500 hPa geopotential height
We focus on 500 hPa geopotential for our headline metrics, but forecasts of 2 meter temperatures surpass even that. Comparisons to ECMWF ENS were made running WeatherMesh in ensemble mode; comparisons to GraphCast were made running WeatherMesh in deterministic mode.

Model

A roughly 1 billion parameter model, at its core WeatherMesh is based on transformers,1 the same innovation that powers ChatGPT. While Pangu-Weather explored one branch of using these for the purpose of weather forecasting, WindBorne has built on the core transformer concept in novel ways, making numerous key advancements that enable significantly higher performance. For competitive reasons we of course can’t share everything, but here we do outline many of the key details.

Inputs and Outputs

WeatherMesh currently predicts surface temperature, pressure, winds, precipitation, and radiation; and then geopotential, temperature, winds, and moisture at 28 pressure levels. The model inputs and outputs to a 0.25 degree resolution grid for compatibility with ERA-5. The model produces hourly outputs.

In total, this makes the input and output tensors roughly 720 x 1440 x 150. These are stored and operated on as normalized fp16; as such, each tensor representing the state of the weather over the globe is ~300MB on disk.

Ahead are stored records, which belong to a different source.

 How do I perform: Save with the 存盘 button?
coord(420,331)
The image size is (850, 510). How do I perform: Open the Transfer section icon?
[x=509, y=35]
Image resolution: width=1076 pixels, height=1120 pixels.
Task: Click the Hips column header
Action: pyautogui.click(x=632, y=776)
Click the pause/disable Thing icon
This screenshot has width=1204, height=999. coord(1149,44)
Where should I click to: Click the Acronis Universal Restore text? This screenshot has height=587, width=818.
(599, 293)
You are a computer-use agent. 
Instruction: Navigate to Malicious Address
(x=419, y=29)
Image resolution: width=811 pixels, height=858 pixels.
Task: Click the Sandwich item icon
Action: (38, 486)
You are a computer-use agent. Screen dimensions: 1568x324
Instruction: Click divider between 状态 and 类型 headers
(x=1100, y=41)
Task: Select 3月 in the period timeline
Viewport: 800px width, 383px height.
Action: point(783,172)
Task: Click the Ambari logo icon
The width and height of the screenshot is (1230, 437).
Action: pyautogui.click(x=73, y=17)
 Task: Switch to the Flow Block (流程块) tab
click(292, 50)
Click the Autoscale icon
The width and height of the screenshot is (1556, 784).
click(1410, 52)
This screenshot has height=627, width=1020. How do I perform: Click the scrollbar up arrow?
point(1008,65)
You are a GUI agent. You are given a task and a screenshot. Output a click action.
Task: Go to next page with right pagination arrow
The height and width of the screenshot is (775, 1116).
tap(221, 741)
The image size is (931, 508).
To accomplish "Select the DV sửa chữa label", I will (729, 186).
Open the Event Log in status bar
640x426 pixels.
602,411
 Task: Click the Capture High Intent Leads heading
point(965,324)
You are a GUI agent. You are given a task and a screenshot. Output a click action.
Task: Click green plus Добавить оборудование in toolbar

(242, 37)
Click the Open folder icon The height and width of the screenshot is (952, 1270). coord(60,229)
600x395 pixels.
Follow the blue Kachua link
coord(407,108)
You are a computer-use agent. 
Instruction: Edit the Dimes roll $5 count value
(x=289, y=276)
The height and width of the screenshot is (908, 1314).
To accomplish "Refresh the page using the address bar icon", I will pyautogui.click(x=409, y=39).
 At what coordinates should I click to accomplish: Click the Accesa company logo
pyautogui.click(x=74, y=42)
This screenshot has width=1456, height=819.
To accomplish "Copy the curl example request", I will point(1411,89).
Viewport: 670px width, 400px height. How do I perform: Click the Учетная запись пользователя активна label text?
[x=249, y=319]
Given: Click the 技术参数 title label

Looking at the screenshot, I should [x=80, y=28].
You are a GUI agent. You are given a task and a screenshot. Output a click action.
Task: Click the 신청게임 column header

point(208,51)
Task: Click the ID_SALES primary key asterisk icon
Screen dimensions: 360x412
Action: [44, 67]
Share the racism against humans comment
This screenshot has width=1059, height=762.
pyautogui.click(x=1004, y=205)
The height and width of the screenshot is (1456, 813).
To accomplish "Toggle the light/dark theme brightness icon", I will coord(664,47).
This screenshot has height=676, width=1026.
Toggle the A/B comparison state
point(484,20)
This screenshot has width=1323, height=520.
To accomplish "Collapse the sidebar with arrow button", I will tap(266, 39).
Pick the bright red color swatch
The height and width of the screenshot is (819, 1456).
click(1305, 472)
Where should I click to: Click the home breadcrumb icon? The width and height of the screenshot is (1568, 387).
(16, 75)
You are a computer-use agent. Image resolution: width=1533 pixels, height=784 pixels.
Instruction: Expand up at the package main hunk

We call one of these tensors a “weather instance.” In training, we build samples based on sequences of weather instances for the model to predict.

Encoder-Processor-Decoder with a Recurrent Processor

The high-level structure of WeatherMesh is based on an Encoder-Processor-Decoder structure. The encoder and decoders convert from weather physical space to latent space. The processor operates solely in the latent space, and can be chained multiple times to achieve a forecast of the desired length.

Model Diagram

WeatherMesh currently uses two independently-trained processors, one with a one-hour timestep, and one with a six-hour timestep. With this combination, forecasts of arbitrary lengths with one-hourly resolution can be produced. For operational use navigating our balloon constellation, we chain these to produce forecasts out to one week.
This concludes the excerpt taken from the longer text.